# Frosh Week



## JanineD (Aug 2, 2005)

I dont know if anyone has this in their first year of university but its a week of partying and orientation. Does anyone go to this and how do you relax before going to this. Cause im just nervous just thinking about it. If anyone has any advice that would be great.


----------



## Micronian (Nov 11, 2004)

Frosh week is both good and bad. It's tough to give details about it because every school (and every residence) is so different from year to year.

The only thing I can say about it is: talk to as many people as possible--especially from your floor or vicinity. Frosh week is the time when everybody is pretty open and welcoming, for the most part. Later in the year, people become too busy to chat with strangers. It's a little bit easier to talk to people because everybody is doing the same thing, and everybody is experiencing new things, so there's more to talk about.

On the flipside, there are always those people who are mean, or too cool to participate, or develop their own closed cliques.

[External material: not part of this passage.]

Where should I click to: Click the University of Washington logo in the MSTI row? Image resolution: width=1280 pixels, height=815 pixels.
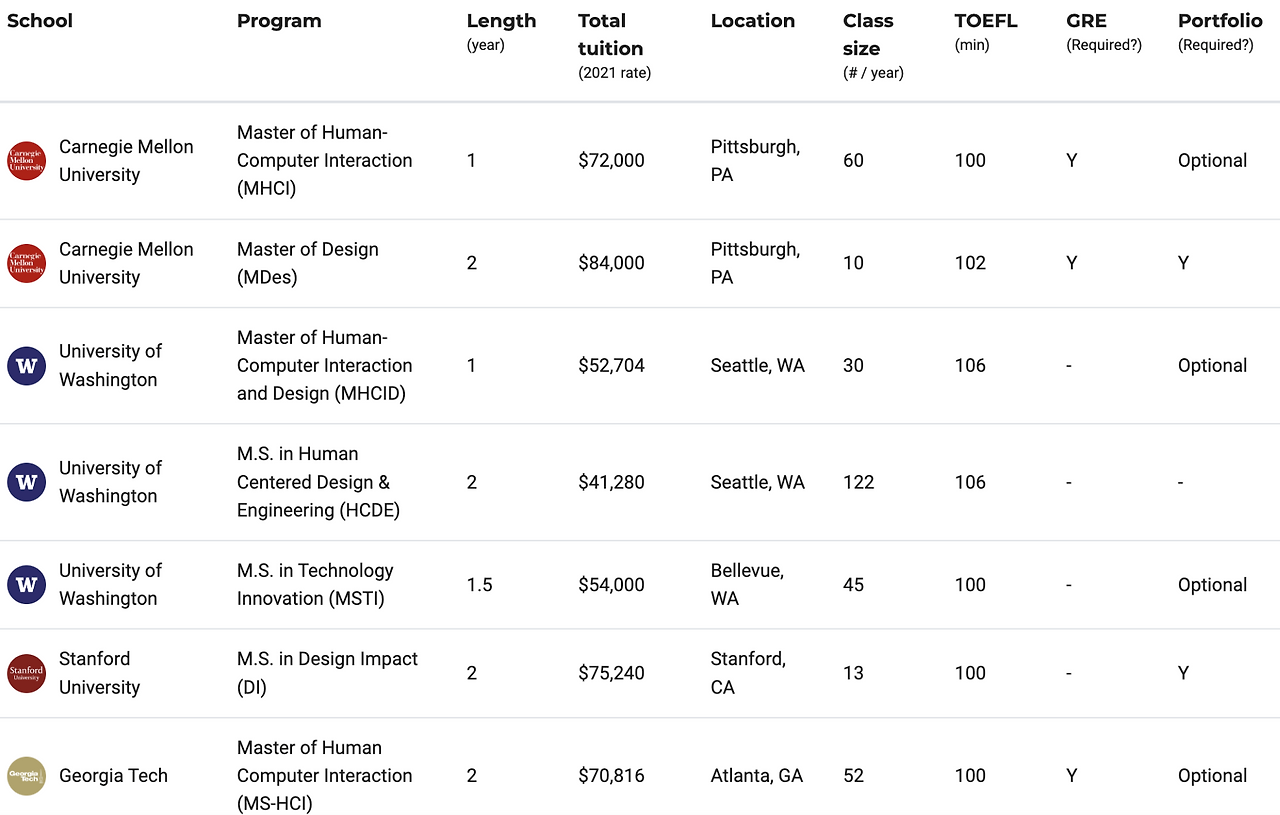pyautogui.click(x=27, y=585)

Sometimes you can get left out of the loop. I felt like that for a couple of days during frosh week, and so did other people on my floor. Keep a positive attitude, *and don't spend too much time in your own dormroom or house*; visit people.

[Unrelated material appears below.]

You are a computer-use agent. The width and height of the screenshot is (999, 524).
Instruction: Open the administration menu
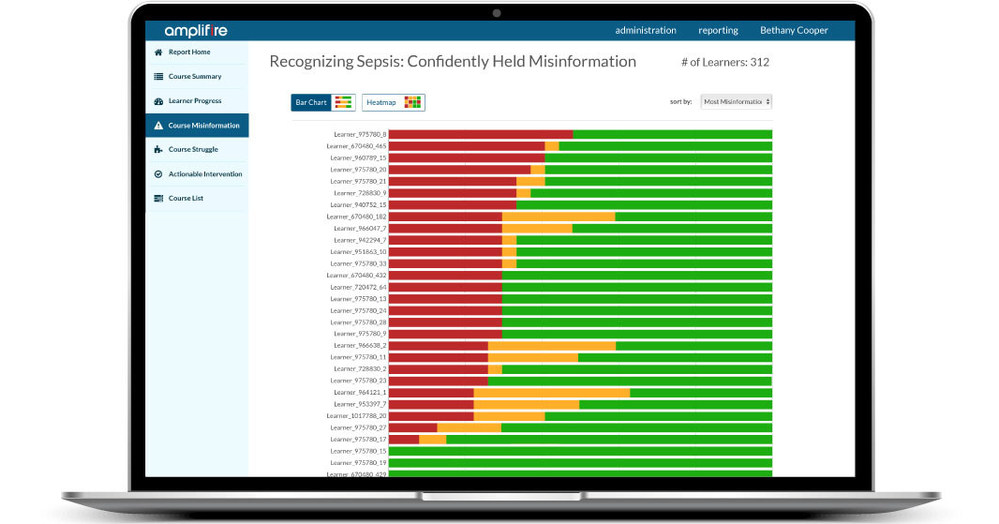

oh yeah, about the relaxing bit. Just remember that universities are often big and it's not as socially comfortable as it was in highschool. You often don't have all your friends for support since people disperse to different schools. Everybody feels alone/strange. If you feel like you're the only one that's not having fun or feeling all alone, it isn't true. It's just a case of how you cope with it. Think positive.


----------